[Given entries]
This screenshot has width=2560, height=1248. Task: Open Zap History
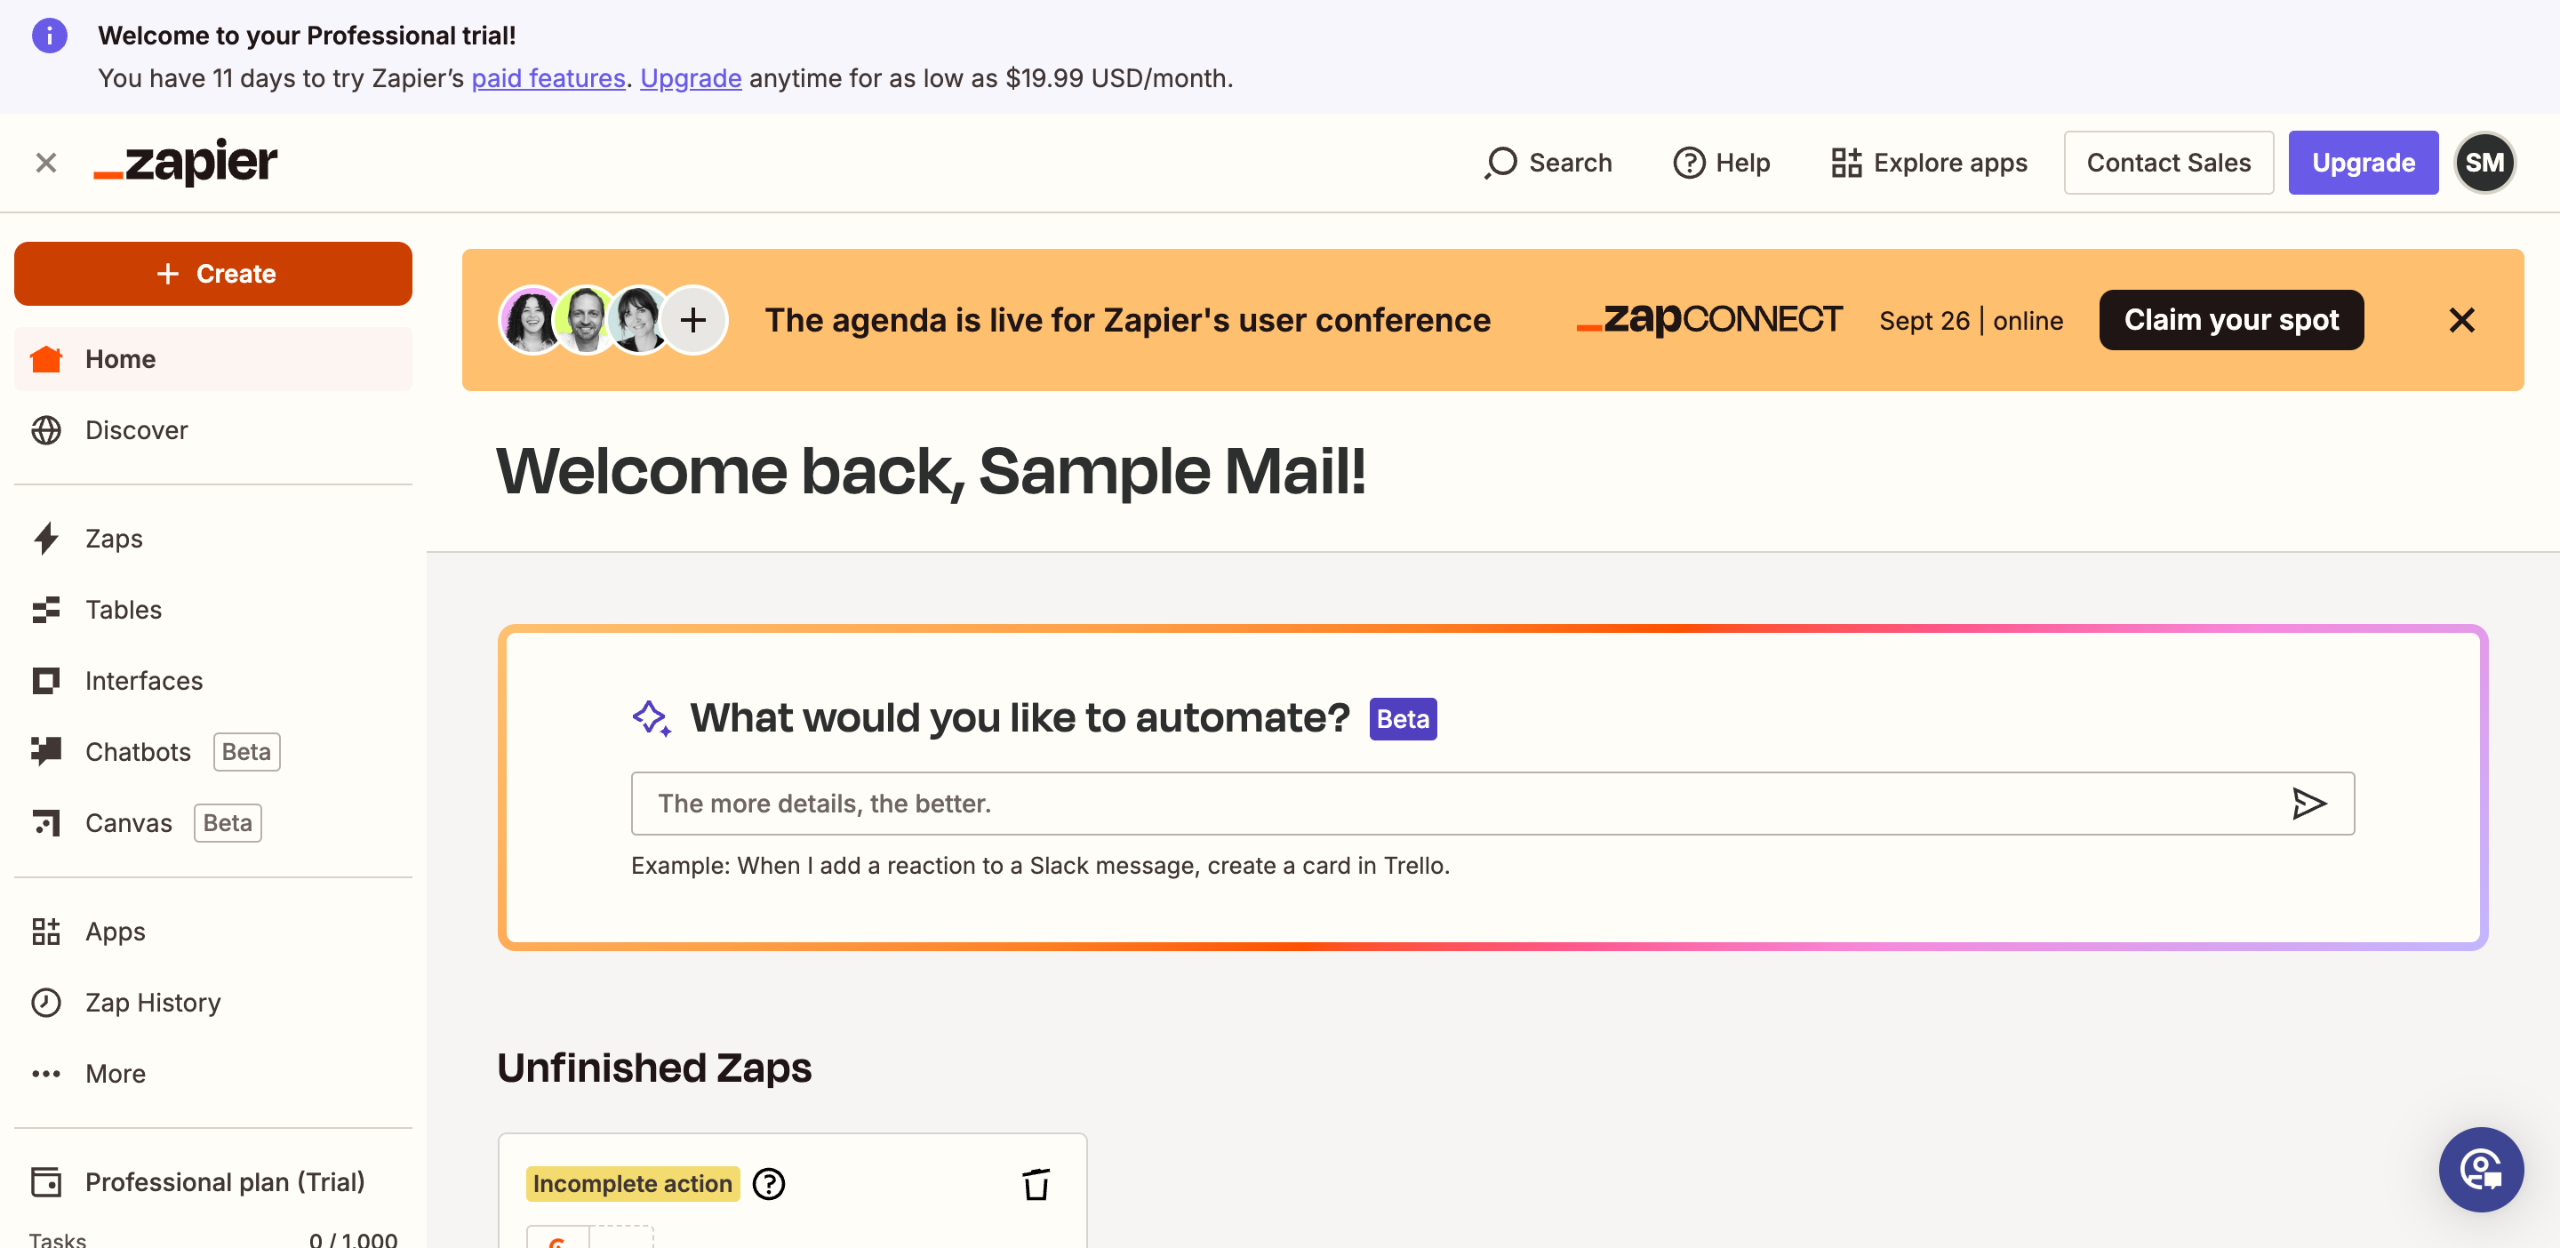coord(152,1002)
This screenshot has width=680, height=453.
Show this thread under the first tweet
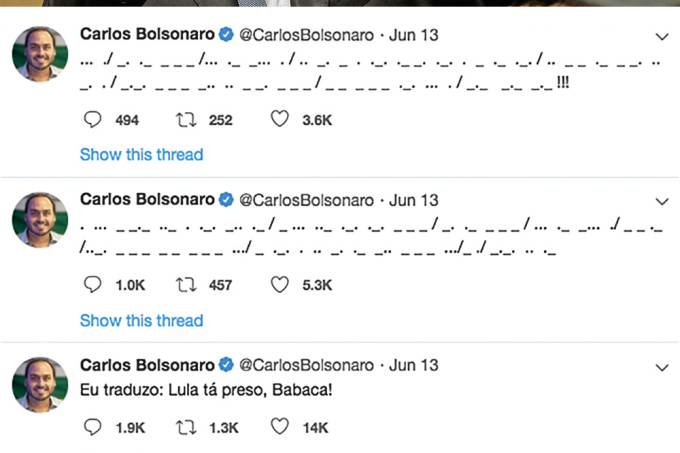pos(141,154)
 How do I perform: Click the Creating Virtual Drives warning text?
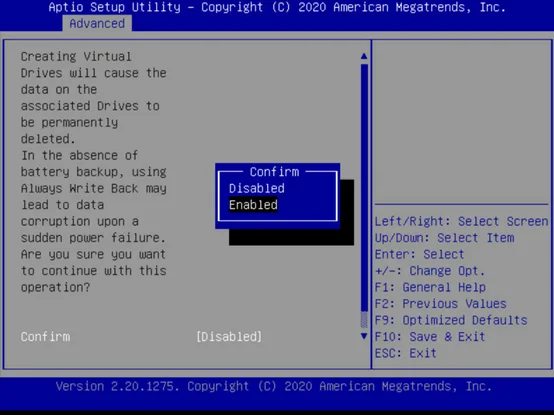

[Activity] Reprint each of the records exactly and skip the images.

[Solution to the problem]
This screenshot has width=2560, height=1248. Task: Open Zap History
coord(152,1002)
This screenshot has width=680, height=453.
Show this thread under the first tweet
pos(141,154)
 How do I perform: Click the Creating Virtual Drives warning text?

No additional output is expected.